* begin SELECTED TEXT *
If you don't do this for the branch, do it in a subsequent trunk checkin that I 
will be happy to review.

Please file that other JSContext management bug if you haven't (and any other 
unfiled bugs -- the fact that GetSubjectPrincipal fails uselessly when there is 
a fallback via DOM interfaces that can compute a valid principal still seems 
like a bug to me), and put the bug #s here in a comment.  Thanks.

a=brendan@mozilla.org

/be
>Please fix indentation and bracing to match the prevailing style

Done. See final patch attached here.

>Please file that other JSContext management bug if you haven't 

Done. Its #55990.

>(and any other unfiled bugs -- the fact that GetSubjectPrincipal fails
>uselessly when there is a fallback via DOM interfaces that can compute
>a valid principal still seems like a bug to me)

It is not a bug that GetSubjectPrincipal does not provide a principal
in all cases. It is a bug that it returns NS_ERROR_FAILURE in the 
normal case that it can't provide one. Need a little API redesign
here. Mitch, have you opened a bug for this yet?

Marking as [rtm+] to initiate PDT review for [rtm++].
Whiteboard: [nsbeta3-][rtm need info] → [nsbeta3-][rtm++]
Whiteboard: [nsbeta3-][rtm++] → [nsbeta3-][rtm+]
Just want to reassure the PDT that Jeff changed only white space (I verified by 
eyeball), so r= and a= should still apply.

/be
> It is not a bug that GetSubjectPrincipal does not provide a principal
> in all cases.

My concern was that GetSubjectPrincipal failed to find a principal, yet the LC 
code could cons one up from DOM interfaces.  What prevented the "subject" from 
doing the same at an earlier time, so that GetSubjectPrincipals could succeed 
when called in this case?

> It is a bug that it returns NS_ERROR_FAILURE in the 
> normal case that it can't provide one. Need a little API redesign
> here. Mitch, have you opened a bug for this yet?

Agree on this point, in any event.  NS_OK with a null out parameter is better 
than debasing and overloading NS_ERROR_FAILURE.

/be
>What prevented the "subject" from doing the same at an earlier time, 
>so that GetSubjectPrincipals could succeed when called in this case?

I could be wrong about this, but I think the script security manager
considers the subject principal to be the principal of the script
on the JS call stack. A null subject principal means that there is 
no JS stack, and hence no subject. Perhaps the fact that the subject
principal (when one exists) and the page prinicpal (which always
exists) are always the same, obscures the need for the distinction.
PDT would like a review from mstoltz. marking [rtm need info]
Whiteboard: [nsbeta3-][rtm+] → [nsbeta3-][rtm need info]
I noticed this comment:
// If one or the other context is signed, the comparision will fail.
* end SELECTED TEXT *
EXERCISE INSTRUCTIONS:
(a) Could you repeat the bug thread between "Done. Its #55990." and "review for [rtm++].", inclusive?
(b) What does the bug thread say on each of these points?
(i) What number did the other JSContext management bug receive?
(ii) According to the comment meant to reassure the PDT, what did Jeff change?
(iii) From whom did the PDT want a review?
(c) Does each statement agree with the bug thread? Answer yes or no and quote the words that decide it.
(i) It is a bug that GetSubjectPrincipal returns NS_ERROR_FAILURE when it can't provide a principal.
(ii) A null subject principal means there is a JS stack.
(iii) NS_OK with a null out parameter is preferred over overloading NS_ERROR_FAILURE.
* begin INFORMATION SUPPLIED *
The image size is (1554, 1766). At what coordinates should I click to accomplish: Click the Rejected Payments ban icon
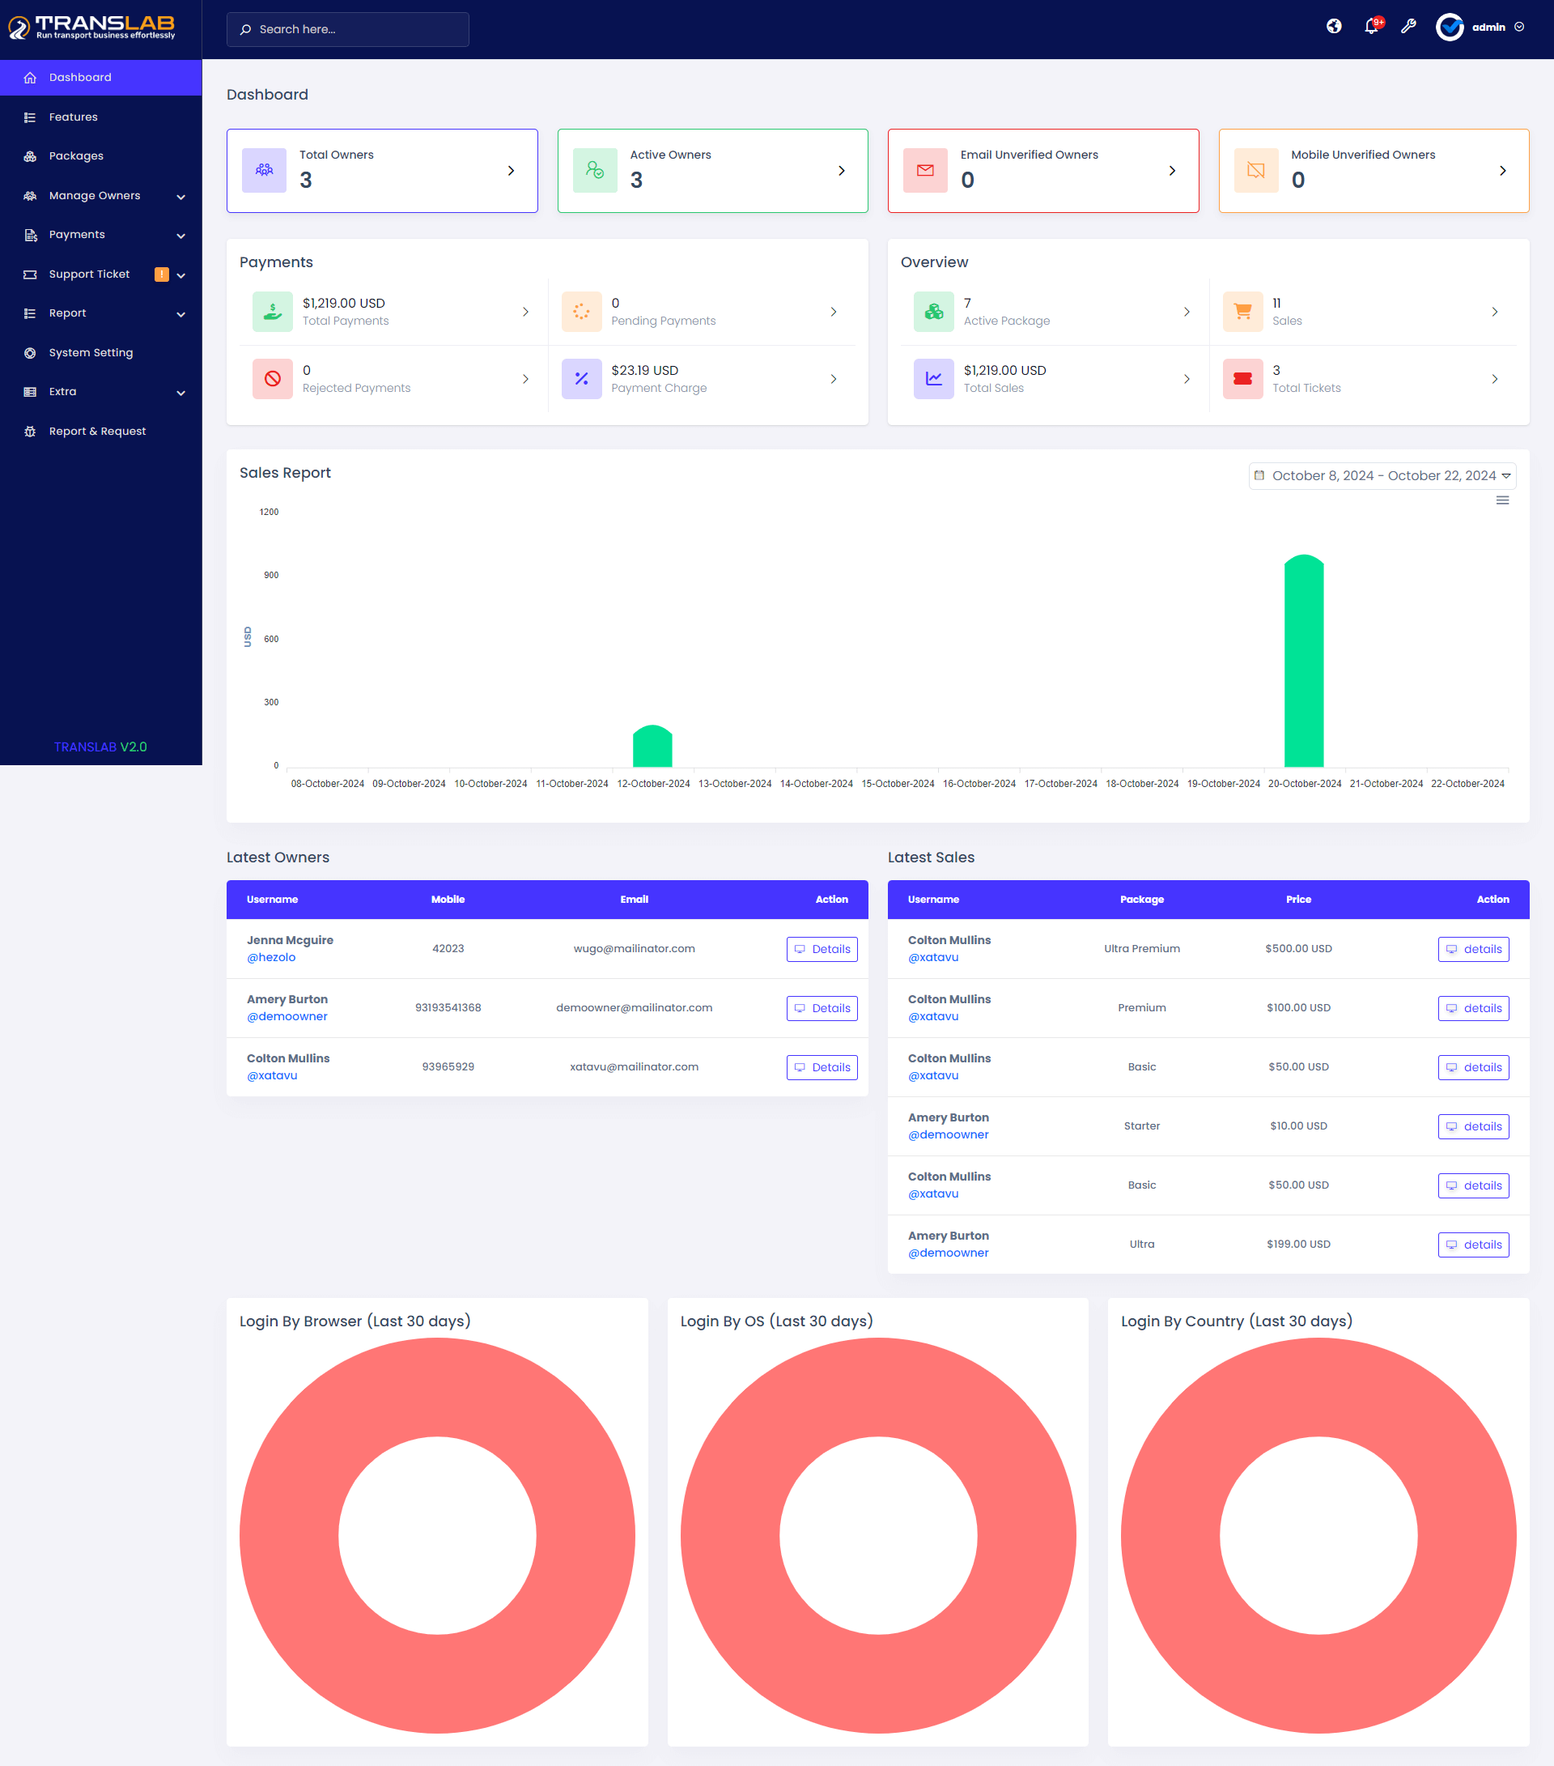click(x=272, y=378)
* end INFORMATION SUPPLIED *
SOLUTIONS BY TASK:
(a)
Done. Its #55990.

>(and any other unfiled bugs -- the fact that GetSubjectPrincipal fails
>uselessly when there is a fallback via DOM interfaces that can compute
>a valid principal still seems like a bug to me)

It is not a bug that GetSubjectPrincipal does not provide a principal
in all cases. It is a bug that it returns NS_ERROR_FAILURE in the 
normal case that it can't provide one. Need a little API redesign
here. Mitch, have you opened a bug for this yet?

Marking as [rtm+] to initiate PDT review for [rtm++].

(b)
(i) #55990
(ii) Only white space
(iii) mstoltz

(c)
(i) Yes: "It is a bug that it returns NS_ERROR_FAILURE in the normal case that it can't provide one."
(ii) No: "A null subject principal means that there is no JS stack, and hence no subject."
(iii) Yes: "NS_OK with a null out parameter is better than debasing and overloading NS_ERROR_FAILURE."